─── Records ───
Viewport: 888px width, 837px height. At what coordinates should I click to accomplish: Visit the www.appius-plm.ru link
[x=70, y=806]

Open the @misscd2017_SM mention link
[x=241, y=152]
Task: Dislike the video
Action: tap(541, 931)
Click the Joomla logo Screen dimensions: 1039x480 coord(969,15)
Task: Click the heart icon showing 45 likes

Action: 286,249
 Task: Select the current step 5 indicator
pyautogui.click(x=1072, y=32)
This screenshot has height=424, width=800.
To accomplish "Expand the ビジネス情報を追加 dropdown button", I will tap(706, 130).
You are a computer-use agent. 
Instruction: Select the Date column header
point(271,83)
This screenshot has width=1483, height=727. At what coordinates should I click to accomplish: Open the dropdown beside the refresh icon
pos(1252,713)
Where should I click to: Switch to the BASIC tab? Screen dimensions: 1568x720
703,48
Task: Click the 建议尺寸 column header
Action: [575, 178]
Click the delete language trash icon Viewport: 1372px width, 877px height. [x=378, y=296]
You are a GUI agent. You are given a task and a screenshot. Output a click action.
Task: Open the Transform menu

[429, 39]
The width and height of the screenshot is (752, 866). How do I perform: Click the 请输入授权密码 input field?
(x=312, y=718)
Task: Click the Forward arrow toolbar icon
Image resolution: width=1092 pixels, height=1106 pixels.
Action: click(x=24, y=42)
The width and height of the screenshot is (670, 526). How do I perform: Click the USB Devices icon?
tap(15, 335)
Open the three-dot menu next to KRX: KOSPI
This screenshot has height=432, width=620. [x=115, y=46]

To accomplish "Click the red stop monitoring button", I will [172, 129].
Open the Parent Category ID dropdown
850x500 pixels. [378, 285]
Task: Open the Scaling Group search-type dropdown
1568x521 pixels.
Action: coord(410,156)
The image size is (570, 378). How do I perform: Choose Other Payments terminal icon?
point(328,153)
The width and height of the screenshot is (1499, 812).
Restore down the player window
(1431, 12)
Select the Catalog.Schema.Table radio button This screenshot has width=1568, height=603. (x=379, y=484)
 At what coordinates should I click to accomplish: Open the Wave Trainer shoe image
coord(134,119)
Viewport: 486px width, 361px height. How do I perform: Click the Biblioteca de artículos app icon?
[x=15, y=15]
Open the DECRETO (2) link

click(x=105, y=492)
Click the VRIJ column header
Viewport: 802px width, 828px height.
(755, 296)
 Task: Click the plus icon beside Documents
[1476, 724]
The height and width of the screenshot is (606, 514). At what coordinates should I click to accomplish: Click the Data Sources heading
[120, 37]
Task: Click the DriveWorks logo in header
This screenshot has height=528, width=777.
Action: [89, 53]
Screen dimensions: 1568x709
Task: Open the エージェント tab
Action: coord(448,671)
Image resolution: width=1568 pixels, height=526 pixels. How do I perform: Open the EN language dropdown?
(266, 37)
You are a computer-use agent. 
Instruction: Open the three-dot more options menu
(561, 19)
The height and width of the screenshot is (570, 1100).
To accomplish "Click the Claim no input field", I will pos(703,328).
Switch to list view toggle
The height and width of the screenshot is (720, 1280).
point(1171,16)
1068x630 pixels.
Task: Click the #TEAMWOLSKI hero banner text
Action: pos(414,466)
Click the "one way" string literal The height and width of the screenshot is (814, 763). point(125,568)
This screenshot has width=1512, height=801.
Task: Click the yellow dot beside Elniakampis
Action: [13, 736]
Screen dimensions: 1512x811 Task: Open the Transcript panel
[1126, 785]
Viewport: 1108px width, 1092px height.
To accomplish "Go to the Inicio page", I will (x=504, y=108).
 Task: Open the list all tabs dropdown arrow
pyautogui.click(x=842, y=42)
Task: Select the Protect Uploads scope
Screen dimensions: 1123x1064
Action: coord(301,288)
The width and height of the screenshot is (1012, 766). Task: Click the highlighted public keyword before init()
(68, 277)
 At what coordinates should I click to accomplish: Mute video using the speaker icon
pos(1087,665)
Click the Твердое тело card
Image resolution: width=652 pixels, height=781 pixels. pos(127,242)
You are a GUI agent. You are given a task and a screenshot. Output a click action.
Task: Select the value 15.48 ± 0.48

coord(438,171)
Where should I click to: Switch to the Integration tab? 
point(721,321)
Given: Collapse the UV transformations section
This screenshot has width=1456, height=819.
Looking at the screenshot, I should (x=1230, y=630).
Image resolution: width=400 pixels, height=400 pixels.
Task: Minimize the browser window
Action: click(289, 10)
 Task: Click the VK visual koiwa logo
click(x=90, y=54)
───
# [Your goal]
Give the data again, exactly as written.

# [Task result]
Viewport: 888px width, 837px height. At what coordinates should I click to accomplish: Visit the www.appius-plm.ru link
[x=70, y=806]

Open the @misscd2017_SM mention link
[x=241, y=152]
Task: Dislike the video
Action: tap(541, 931)
Click the Joomla logo Screen dimensions: 1039x480 coord(969,15)
Task: Click the heart icon showing 45 likes

Action: 286,249
 Task: Select the current step 5 indicator
pyautogui.click(x=1072, y=32)
This screenshot has height=424, width=800.
To accomplish "Expand the ビジネス情報を追加 dropdown button", I will tap(706, 130).
You are a computer-use agent. 
Instruction: Select the Date column header
point(271,83)
This screenshot has width=1483, height=727. At what coordinates should I click to accomplish: Open the dropdown beside the refresh icon
pos(1252,713)
Where should I click to: Switch to the BASIC tab? Screen dimensions: 1568x720
703,48
Task: Click the 建议尺寸 column header
Action: [575, 178]
Click the delete language trash icon Viewport: 1372px width, 877px height. [x=378, y=296]
You are a GUI agent. You are given a task and a screenshot. Output a click action.
Task: Open the Transform menu

[429, 39]
The width and height of the screenshot is (752, 866). How do I perform: Click the 请输入授权密码 input field?
(x=312, y=718)
Task: Click the Forward arrow toolbar icon
Image resolution: width=1092 pixels, height=1106 pixels.
Action: click(x=24, y=42)
The width and height of the screenshot is (670, 526). How do I perform: Click the USB Devices icon?
tap(15, 335)
Open the three-dot menu next to KRX: KOSPI
This screenshot has height=432, width=620. [x=115, y=46]

To accomplish "Click the red stop monitoring button", I will [172, 129].
Open the Parent Category ID dropdown
850x500 pixels. [378, 285]
Task: Open the Scaling Group search-type dropdown
1568x521 pixels.
Action: coord(410,156)
The image size is (570, 378). How do I perform: Choose Other Payments terminal icon?
point(328,153)
The width and height of the screenshot is (1499, 812).
Restore down the player window
(1431, 12)
Select the Catalog.Schema.Table radio button This screenshot has width=1568, height=603. (x=379, y=484)
 At what coordinates should I click to accomplish: Open the Wave Trainer shoe image
coord(134,119)
Viewport: 486px width, 361px height. How do I perform: Click the Biblioteca de artículos app icon?
[x=15, y=15]
Open the DECRETO (2) link

click(x=105, y=492)
Click the VRIJ column header
Viewport: 802px width, 828px height.
(755, 296)
 Task: Click the plus icon beside Documents
[1476, 724]
The height and width of the screenshot is (606, 514). At what coordinates should I click to accomplish: Click the Data Sources heading
[120, 37]
Task: Click the DriveWorks logo in header
This screenshot has height=528, width=777.
Action: [89, 53]
Screen dimensions: 1568x709
Task: Open the エージェント tab
Action: coord(448,671)
Image resolution: width=1568 pixels, height=526 pixels. How do I perform: Open the EN language dropdown?
(266, 37)
You are a computer-use agent. 
Instruction: Open the three-dot more options menu
(561, 19)
The height and width of the screenshot is (570, 1100).
To accomplish "Click the Claim no input field", I will pos(703,328).
Switch to list view toggle
The height and width of the screenshot is (720, 1280).
point(1171,16)
1068x630 pixels.
Task: Click the #TEAMWOLSKI hero banner text
Action: pos(414,466)
Click the "one way" string literal The height and width of the screenshot is (814, 763). point(125,568)
This screenshot has width=1512, height=801.
Task: Click the yellow dot beside Elniakampis
Action: [13, 736]
Screen dimensions: 1512x811 Task: Open the Transcript panel
[1126, 785]
Viewport: 1108px width, 1092px height.
To accomplish "Go to the Inicio page", I will (x=504, y=108).
 Task: Open the list all tabs dropdown arrow
pyautogui.click(x=842, y=42)
Task: Select the Protect Uploads scope
Screen dimensions: 1123x1064
Action: coord(301,288)
The width and height of the screenshot is (1012, 766). Task: Click the highlighted public keyword before init()
(68, 277)
 At what coordinates should I click to accomplish: Mute video using the speaker icon
pos(1087,665)
Click the Твердое тело card
Image resolution: width=652 pixels, height=781 pixels. pos(127,242)
You are a GUI agent. You are given a task and a screenshot. Output a click action.
Task: Select the value 15.48 ± 0.48

coord(438,171)
Where should I click to: Switch to the Integration tab? 
point(721,321)
Given: Collapse the UV transformations section
This screenshot has width=1456, height=819.
Looking at the screenshot, I should (x=1230, y=630).
Image resolution: width=400 pixels, height=400 pixels.
Task: Minimize the browser window
Action: click(289, 10)
 Task: Click the VK visual koiwa logo
click(x=90, y=54)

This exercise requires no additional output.